Oggi, ogni essere umano, tutto ciò che respira, porta su di sé una gran quantità di effluente industriale. Il mondo industriale e quello naturale hanno interagito per un periodo sufficientemente lungo e intenso da diventare una specie di schiuma planetaria. Gli alberi e l'erba hanno assorbito per due secoli vomito di ciminiera; sedimenti, fertilizzanti e pesticidi hanno spazzato i continenti e sono stati continuamente frullati nel mare. Il corpo umano respira, mangia, beve e secerne, assemblando flussi di materia ed energia, e poiché il corpo umano vive in una nuvola di microscopica immondizia, le persone sono sempre più composte di effluente.

Il corpo umano può essere visto come una spugna di acqua calda salata, con intorno un guscio di pelle; ecco perché tutto ciò che viene emesso finisce in parte all'interno di noi stessi.

Alcune sostanze artificiali sono "bioaccumulative"; il nostro metabolismo le risucchia dalla biosfera in maniera preferenziale e cerca di farne strutture. Questi processi sono involontari e hanno luogo al di là della nostra consapevolezza.

Un Biote è un individuo che sa tutto questo e può gestirne le conseguenze. È nella posizione di microgestire e progettare i processi che informano la sua stessa anatomia. Le tecniche che permetteranno a individui e gruppi di far ciò in modo economico, efficace e naturale, sono lontane decenni.
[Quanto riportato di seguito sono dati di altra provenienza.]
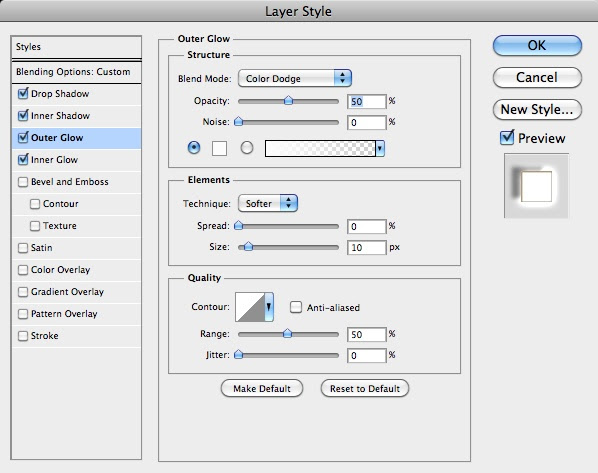The width and height of the screenshot is (598, 473).
Task: Open the Blend Mode Color Dodge dropdown
Action: coord(295,78)
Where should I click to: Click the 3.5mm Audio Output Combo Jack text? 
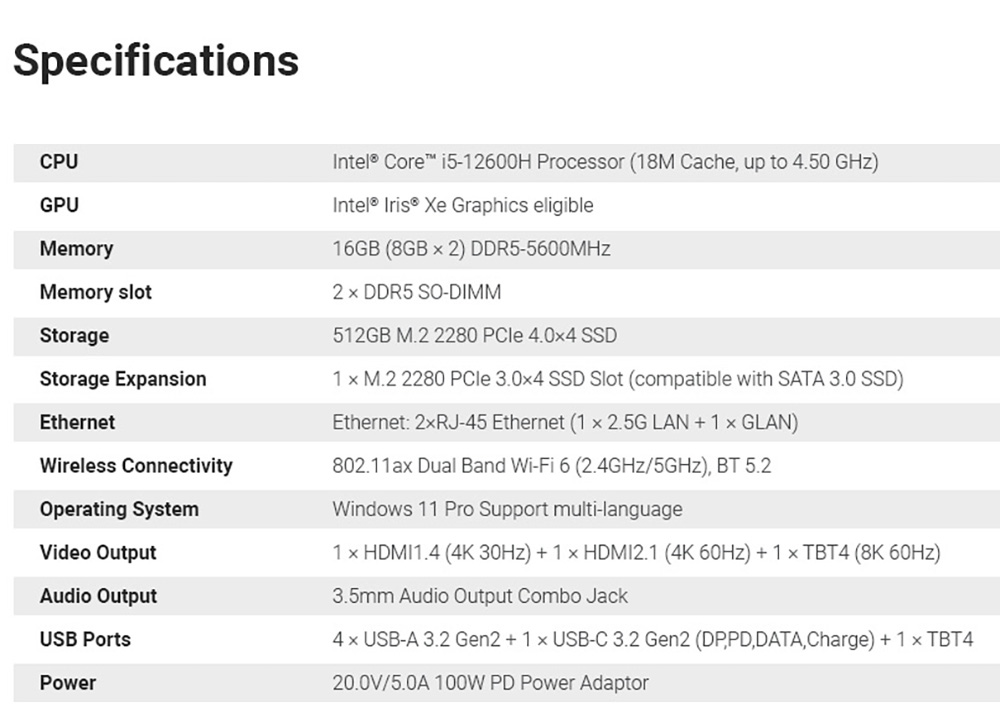480,596
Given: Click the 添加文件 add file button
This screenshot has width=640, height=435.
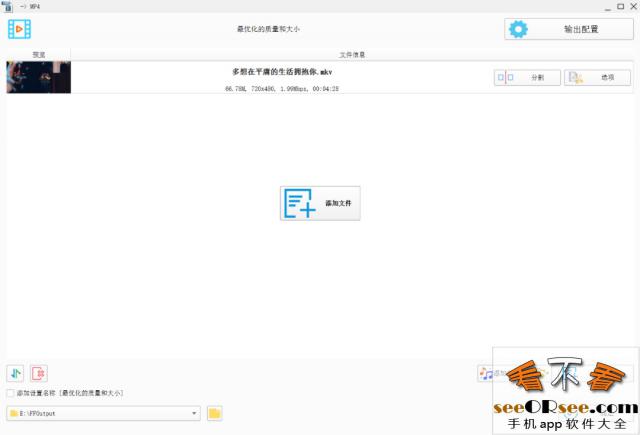Looking at the screenshot, I should tap(320, 203).
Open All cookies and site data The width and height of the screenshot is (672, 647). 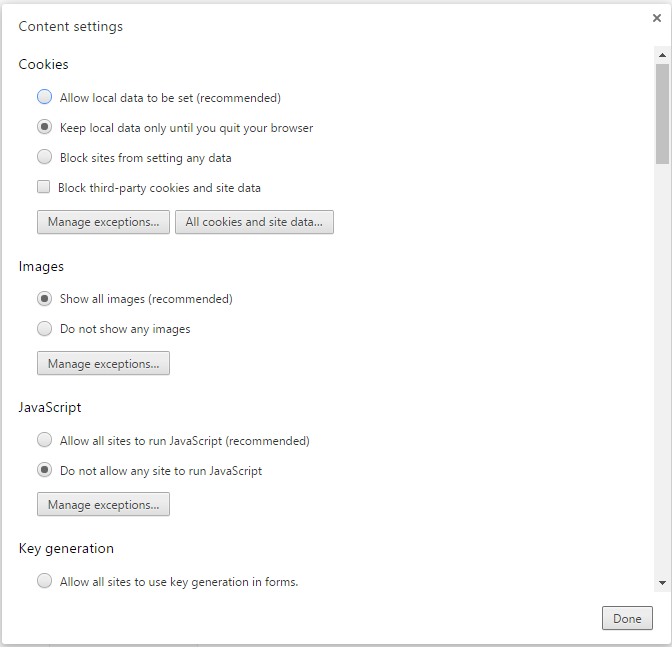click(254, 222)
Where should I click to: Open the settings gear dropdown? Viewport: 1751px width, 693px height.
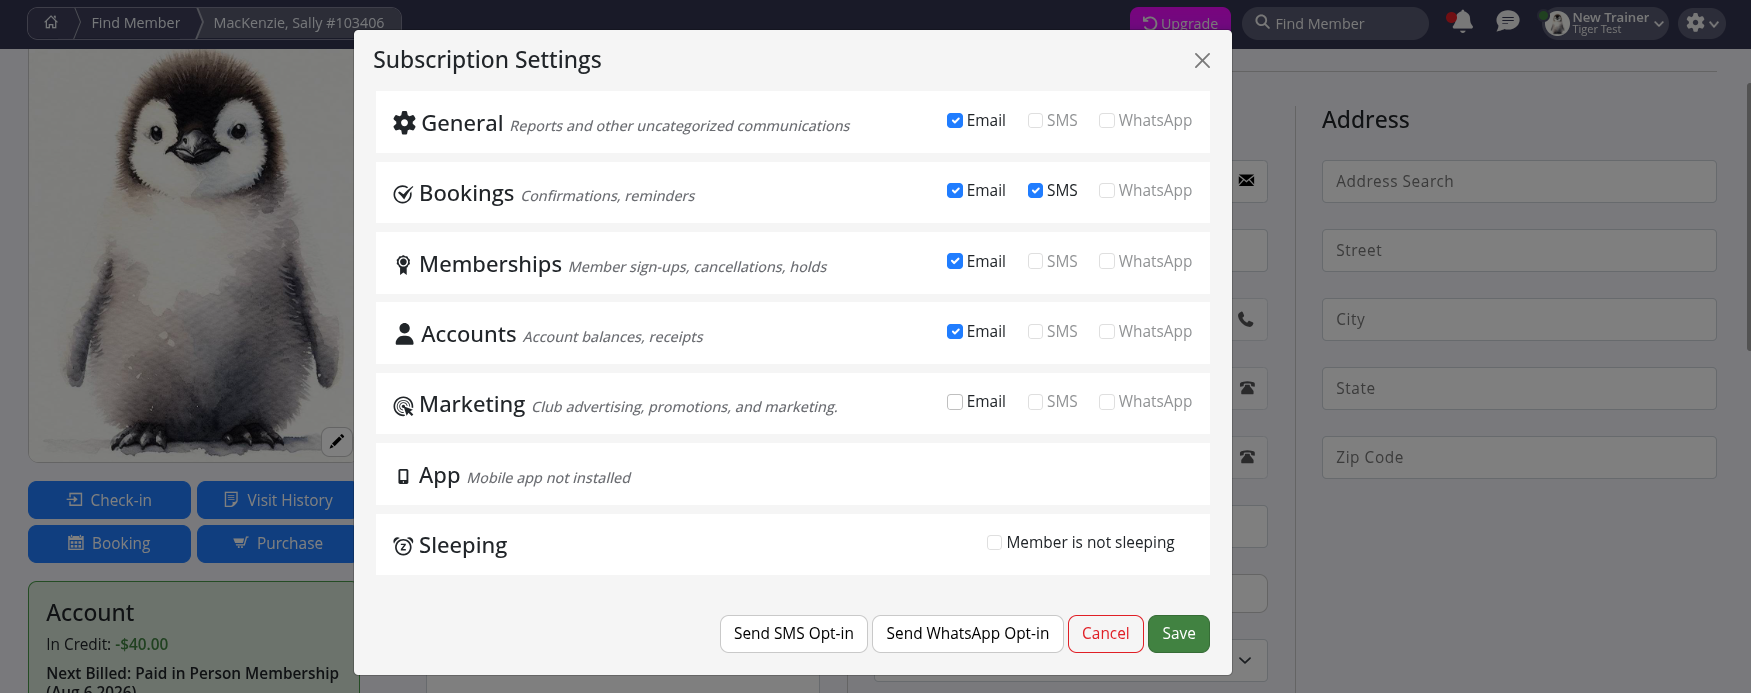pos(1702,23)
Quanto lontane? Azzardiamo un'ipotesi.

Se l'epoca Consumatore/PRODOTTO è durata dalla seconda guerra mondiale al 1989, e l'epoca Utente/GINGILLO dal 1989 al 2030 circa (altri quarant'anni), qualora l'epoca Intermediatore/SPIME avesse all'incirca lo stesso sviluppo temporale allora l'epoca dei Bioti dovrebbe arrivare intorno all'anno 2070. Ritengo che il 2070 sia una data ragionevole per una situazione nella quale la bio-chimica umana sarà abbastanza nota da diventare un complesso medico-industriale. In un mondo di Bioti le industrie principali non si occuperanno di MANUFATTI, MACCHINE, PRODOTTI, GINGILLI o SPIME, ma di tecnologie che diano forma agli esseri umani. Le persone che lo faranno saranno al contempo modellatori e modellati, l'utente e lo strumento in una sola entità.

Le tecnologie alla guida di una tecnosocietà di Bioti saranno la cibernetica, la biotecnologia e la scienza cognitiva.